Covid is a multisystem disease that is believed to be fueled by cytokine overproduction, leading to multiorgan dysfunction. This virus has been isolated from the lungs, blood, urine, feces, liver and gallbladder and autopsy findings include vascular involvement, congestion, consolidation, hemorrhage, and diffuse alveolar lung damage that is consistent with ARDS. Additionally, SARS-CoV-2 has a strong association with hypercoagulopathy related to endothelial injury and statis, leading to increased risk of thromboembolism. Severe COVID cases are often managed in the ICU setting with mechanical ventilatory support and invasive devices, which further complicate the course of this disease (Tufan, Kayaashan, & Mer, 2021). As such, even with vigilant management, the likelihood of disease progression and unintended secondary infection is high. The patient in the scenario is experiencing symptoms for which ARDS, pulmonary embolism (PE), secondary blood/pulmonary infection/sepsis are potential differential diagnoses. The focus of the assessment and diagnostic workup for this patient would include ABGs to rule out impending respiratory failure, CXR, CTA with d-dimer to rule out PE, evaluation of urine output to exclude ventilator induced kidney injury, and other evaluations including assessment of invasive devices to look for possible sources of infection to include blood cultures, urinalysis with culture, sputum culture and skin inspection to rule out an undetected infected pressure injury. The initiation of empiric broad-spectrum antibiotics and aggressive fluid resuscitation is warranted since the patient meets the SIRS criteria (Tufan, Kayaashan, & Mer, 2021)

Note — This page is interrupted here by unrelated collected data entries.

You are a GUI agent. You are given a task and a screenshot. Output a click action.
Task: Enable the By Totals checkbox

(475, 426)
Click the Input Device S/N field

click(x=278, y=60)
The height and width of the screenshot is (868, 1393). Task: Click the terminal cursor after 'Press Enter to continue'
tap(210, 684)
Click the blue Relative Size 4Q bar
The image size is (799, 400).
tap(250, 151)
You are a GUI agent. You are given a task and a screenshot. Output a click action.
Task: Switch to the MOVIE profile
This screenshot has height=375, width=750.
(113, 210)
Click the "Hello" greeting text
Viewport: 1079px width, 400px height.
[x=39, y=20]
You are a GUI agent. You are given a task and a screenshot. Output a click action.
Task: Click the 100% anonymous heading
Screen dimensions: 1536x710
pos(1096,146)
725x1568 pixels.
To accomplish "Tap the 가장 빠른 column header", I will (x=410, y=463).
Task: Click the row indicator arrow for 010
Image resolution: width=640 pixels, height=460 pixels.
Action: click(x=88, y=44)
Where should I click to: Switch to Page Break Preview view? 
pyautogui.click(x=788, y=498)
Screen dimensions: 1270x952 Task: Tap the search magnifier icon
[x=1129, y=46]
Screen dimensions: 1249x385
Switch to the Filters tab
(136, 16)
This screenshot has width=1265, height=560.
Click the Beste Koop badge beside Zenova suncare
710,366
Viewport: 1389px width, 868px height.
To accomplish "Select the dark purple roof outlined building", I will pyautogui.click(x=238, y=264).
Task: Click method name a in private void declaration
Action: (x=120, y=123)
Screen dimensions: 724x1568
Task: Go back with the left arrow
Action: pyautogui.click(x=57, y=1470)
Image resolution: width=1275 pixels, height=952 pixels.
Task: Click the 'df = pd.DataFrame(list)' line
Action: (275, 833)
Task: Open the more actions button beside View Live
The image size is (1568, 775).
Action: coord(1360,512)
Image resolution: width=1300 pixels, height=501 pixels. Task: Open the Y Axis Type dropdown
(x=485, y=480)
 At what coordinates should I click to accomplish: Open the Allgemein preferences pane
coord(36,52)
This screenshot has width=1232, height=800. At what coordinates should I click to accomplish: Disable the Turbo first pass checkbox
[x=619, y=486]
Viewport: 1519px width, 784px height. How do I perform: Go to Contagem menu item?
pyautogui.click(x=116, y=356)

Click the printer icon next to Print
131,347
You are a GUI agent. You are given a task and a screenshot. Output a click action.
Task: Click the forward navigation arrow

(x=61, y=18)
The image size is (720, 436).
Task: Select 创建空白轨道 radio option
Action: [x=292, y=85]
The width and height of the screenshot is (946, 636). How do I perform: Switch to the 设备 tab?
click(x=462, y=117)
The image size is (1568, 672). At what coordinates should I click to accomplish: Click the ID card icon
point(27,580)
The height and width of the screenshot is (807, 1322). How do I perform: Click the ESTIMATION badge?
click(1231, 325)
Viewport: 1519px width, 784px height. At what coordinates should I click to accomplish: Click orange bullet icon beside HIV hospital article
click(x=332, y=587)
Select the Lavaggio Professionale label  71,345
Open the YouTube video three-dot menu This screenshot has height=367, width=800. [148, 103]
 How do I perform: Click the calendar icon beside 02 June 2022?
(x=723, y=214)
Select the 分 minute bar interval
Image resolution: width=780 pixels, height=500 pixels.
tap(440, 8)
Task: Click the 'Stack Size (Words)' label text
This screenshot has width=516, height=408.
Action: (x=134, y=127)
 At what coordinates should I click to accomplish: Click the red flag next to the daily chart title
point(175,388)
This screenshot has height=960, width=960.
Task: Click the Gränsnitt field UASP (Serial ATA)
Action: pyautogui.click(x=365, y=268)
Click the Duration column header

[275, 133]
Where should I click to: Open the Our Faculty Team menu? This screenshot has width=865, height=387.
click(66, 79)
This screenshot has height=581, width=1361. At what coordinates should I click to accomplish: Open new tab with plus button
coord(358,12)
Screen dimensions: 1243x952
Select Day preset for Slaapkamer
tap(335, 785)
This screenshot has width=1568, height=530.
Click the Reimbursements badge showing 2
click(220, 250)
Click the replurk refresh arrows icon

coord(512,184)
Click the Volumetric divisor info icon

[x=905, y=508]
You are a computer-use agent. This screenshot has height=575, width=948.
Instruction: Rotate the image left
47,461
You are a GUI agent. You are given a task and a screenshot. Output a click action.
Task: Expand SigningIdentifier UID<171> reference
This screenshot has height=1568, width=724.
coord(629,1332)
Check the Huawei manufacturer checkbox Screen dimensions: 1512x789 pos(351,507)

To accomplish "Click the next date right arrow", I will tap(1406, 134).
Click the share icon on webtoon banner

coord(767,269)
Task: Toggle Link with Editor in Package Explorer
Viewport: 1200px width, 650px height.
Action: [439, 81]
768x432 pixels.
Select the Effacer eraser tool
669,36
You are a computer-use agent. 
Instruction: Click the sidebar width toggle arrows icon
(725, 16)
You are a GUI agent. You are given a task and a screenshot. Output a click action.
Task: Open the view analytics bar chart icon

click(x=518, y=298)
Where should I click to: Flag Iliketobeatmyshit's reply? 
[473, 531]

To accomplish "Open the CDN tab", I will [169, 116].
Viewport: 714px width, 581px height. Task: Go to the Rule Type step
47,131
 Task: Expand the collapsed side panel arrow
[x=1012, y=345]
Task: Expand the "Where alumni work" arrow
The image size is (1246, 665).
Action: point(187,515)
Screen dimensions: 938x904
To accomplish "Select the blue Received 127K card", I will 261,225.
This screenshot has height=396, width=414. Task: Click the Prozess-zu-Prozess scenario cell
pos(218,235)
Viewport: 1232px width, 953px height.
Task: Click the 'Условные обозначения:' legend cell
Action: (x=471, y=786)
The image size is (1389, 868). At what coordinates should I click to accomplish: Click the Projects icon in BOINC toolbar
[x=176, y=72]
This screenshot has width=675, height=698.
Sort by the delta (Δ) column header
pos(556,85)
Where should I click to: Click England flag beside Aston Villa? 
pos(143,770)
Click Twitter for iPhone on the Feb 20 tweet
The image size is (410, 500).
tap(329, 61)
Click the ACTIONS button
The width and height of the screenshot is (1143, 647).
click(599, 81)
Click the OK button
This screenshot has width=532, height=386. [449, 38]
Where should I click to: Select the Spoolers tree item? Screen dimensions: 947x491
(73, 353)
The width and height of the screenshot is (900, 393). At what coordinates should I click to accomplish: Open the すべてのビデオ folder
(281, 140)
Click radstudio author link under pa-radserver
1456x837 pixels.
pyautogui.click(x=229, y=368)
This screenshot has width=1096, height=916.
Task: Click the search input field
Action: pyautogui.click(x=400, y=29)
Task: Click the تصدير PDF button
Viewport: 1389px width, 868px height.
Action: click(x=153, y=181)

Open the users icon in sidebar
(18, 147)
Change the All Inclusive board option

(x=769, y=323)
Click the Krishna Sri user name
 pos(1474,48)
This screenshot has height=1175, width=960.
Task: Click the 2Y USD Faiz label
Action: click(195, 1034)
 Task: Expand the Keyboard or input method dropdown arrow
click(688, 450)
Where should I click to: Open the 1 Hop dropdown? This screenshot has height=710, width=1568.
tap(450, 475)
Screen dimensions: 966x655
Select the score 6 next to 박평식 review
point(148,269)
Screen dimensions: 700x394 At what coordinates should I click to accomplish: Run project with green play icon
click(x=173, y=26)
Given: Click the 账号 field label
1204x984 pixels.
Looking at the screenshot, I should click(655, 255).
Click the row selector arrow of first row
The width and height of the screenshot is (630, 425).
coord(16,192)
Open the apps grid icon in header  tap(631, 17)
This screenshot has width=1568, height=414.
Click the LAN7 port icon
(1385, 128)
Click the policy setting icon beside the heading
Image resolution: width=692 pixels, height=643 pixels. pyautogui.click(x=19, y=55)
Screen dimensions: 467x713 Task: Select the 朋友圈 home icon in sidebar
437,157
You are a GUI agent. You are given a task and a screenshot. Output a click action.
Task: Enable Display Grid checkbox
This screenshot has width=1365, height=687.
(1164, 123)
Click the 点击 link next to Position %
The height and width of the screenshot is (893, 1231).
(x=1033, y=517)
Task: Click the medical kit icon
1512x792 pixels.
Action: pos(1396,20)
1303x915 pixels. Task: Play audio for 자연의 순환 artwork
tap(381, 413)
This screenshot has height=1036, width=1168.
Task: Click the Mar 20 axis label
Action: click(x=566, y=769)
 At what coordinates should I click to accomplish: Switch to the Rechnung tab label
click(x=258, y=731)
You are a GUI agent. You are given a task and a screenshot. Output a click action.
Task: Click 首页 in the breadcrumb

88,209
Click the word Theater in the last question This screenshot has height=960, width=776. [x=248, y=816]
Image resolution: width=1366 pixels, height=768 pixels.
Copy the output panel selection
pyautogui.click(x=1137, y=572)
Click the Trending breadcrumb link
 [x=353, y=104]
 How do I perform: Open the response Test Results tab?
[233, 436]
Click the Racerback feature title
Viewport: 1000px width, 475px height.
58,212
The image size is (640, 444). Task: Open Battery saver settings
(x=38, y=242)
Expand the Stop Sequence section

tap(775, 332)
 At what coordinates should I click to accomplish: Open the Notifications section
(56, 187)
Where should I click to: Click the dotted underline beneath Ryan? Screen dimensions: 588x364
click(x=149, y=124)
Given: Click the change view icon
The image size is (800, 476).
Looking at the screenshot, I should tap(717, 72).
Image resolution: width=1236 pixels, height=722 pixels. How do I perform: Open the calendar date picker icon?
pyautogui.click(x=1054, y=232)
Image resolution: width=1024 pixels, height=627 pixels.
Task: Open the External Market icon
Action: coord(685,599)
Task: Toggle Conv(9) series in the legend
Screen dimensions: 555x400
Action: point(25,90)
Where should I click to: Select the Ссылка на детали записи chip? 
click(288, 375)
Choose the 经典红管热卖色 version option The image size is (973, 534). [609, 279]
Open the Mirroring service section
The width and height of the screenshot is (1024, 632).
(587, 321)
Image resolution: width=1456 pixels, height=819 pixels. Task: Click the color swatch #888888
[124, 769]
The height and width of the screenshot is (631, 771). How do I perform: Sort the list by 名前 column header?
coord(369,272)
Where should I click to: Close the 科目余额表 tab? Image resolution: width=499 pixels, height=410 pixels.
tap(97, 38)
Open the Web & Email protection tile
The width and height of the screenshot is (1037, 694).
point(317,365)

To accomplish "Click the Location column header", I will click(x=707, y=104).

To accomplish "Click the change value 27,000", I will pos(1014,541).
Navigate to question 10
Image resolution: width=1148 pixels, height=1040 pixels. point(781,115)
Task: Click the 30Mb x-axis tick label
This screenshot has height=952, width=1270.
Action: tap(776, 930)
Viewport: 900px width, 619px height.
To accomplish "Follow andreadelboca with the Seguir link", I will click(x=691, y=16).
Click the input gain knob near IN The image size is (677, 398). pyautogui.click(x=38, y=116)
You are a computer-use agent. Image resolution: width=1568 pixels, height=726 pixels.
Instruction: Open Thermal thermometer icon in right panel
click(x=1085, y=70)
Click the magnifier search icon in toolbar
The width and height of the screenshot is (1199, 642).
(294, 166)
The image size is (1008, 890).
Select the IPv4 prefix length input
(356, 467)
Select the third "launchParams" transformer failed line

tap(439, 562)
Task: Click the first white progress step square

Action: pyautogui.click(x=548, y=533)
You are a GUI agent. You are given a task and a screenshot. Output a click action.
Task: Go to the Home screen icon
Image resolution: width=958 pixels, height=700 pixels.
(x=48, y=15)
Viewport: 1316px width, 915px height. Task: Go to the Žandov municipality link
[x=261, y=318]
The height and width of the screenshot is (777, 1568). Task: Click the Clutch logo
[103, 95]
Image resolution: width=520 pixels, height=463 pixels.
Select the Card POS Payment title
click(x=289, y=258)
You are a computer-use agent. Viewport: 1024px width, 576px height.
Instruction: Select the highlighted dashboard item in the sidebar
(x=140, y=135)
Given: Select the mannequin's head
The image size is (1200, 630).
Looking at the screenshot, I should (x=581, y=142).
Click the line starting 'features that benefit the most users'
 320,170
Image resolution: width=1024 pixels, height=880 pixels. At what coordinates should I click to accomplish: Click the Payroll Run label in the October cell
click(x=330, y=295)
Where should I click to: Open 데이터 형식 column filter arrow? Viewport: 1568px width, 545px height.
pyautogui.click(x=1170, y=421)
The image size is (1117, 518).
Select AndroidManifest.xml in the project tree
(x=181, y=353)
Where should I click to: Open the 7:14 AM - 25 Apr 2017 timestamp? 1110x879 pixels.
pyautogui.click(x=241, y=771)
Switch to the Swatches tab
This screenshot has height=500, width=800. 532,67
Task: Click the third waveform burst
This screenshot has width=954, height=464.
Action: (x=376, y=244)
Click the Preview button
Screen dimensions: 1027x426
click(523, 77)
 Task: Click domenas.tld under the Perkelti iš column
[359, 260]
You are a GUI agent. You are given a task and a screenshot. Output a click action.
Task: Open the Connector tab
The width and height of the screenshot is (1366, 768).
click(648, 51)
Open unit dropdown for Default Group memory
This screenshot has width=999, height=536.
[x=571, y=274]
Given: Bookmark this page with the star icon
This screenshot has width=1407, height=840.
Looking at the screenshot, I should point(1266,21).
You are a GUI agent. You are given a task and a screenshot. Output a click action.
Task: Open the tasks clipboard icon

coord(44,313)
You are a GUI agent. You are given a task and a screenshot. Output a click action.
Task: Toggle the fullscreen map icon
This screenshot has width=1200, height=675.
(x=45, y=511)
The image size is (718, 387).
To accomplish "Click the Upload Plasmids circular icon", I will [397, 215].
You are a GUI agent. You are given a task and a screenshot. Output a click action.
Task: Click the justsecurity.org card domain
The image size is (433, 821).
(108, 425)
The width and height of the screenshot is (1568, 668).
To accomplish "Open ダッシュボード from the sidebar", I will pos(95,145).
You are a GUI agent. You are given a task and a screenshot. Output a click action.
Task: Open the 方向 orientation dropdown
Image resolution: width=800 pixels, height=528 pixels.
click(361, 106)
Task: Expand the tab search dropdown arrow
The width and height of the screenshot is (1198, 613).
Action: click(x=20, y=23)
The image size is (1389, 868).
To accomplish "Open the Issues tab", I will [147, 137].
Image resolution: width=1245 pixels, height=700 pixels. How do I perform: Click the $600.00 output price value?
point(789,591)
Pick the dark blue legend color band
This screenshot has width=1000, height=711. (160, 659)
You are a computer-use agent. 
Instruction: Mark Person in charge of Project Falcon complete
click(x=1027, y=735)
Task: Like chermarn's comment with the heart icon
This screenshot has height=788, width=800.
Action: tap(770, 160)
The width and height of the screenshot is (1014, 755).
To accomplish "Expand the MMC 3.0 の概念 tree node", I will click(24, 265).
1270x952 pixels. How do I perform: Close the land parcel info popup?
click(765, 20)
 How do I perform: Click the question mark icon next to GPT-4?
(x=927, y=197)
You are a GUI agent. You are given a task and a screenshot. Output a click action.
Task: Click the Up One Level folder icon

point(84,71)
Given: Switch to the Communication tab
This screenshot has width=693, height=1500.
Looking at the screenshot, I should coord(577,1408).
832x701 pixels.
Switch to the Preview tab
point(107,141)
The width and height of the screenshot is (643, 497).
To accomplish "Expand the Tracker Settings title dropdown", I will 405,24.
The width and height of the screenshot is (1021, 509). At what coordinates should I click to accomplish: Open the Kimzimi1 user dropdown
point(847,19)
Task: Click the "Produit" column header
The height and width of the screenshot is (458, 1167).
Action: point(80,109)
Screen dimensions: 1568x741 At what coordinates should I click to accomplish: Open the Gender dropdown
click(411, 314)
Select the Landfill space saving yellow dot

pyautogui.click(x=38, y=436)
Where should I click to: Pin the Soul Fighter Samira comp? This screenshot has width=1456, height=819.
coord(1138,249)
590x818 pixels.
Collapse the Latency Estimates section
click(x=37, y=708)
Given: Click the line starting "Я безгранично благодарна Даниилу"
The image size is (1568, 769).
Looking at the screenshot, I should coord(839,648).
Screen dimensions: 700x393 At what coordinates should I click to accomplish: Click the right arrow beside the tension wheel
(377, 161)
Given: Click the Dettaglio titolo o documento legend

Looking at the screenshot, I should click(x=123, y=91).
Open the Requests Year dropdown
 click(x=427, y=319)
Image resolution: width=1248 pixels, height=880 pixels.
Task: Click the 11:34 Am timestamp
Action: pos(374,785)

Risk factors that need to be taken into consideration before implementing a treatment plan include advanced age, history of diabetes, hypertension, chronic respiratory failure, heart disease, and impaired immunity, which are all associated with greater risk of mortality. Additionally, prolonged mechanical ventilation is associated with diaphragm weakness, muscle wasting and weakness, deconditioning, recurrent symptoms, and derangement of the hypothalamic-anterior-pituitary-peripheral-hormone axis, which may be exacerbated by some changes in ventilator settings. Furthermore, mechanical ventilation for greater than 8 days is associated with a greater risk of development of pressure ulcers and the need for a tracheostomy (Ambrosino & Vitacca, 2018).
Covid is often managed with higher levels of PEEP, especially in the setting of ARDS, which has been shown to increase CVP and airway pressure, leading to higher blood pressure and tachycardia. This is most prevalent in those over the age of sixty-five and in those with hypertension or heart disease (Zhou et al, 2019). Research also indicates that keeping Covid patients on the drier side is associated with better outcomes for which the fluid resuscitation for possible sepsis may become questionable (Tufan, Kayaashan, & Mer, 2021).
Ambrosino, N., & Vitacca, M. (2018). The patient needing prolonged mechanical ventilation: A narrative review. Multidisciplinary
Respiratory Medicine, 13:6.
Tuftan, Z.K., Kayaashan, B., & Mer, M. (2021). Covid-19 and sepsis. Turkish Journal of Medical Sciences, 51(7), 3301-3311.
Zhou L., Cai, G, Xu, Z., Weng, Q., Ye, Q., & Chen, C. (2019). High positive end expiratory pressure level affect hemodynamics in
elderly patients with hypertension admitted to the intensive care unit: A prospective cohort study. BMC Pulmonary Medicine, 19:224.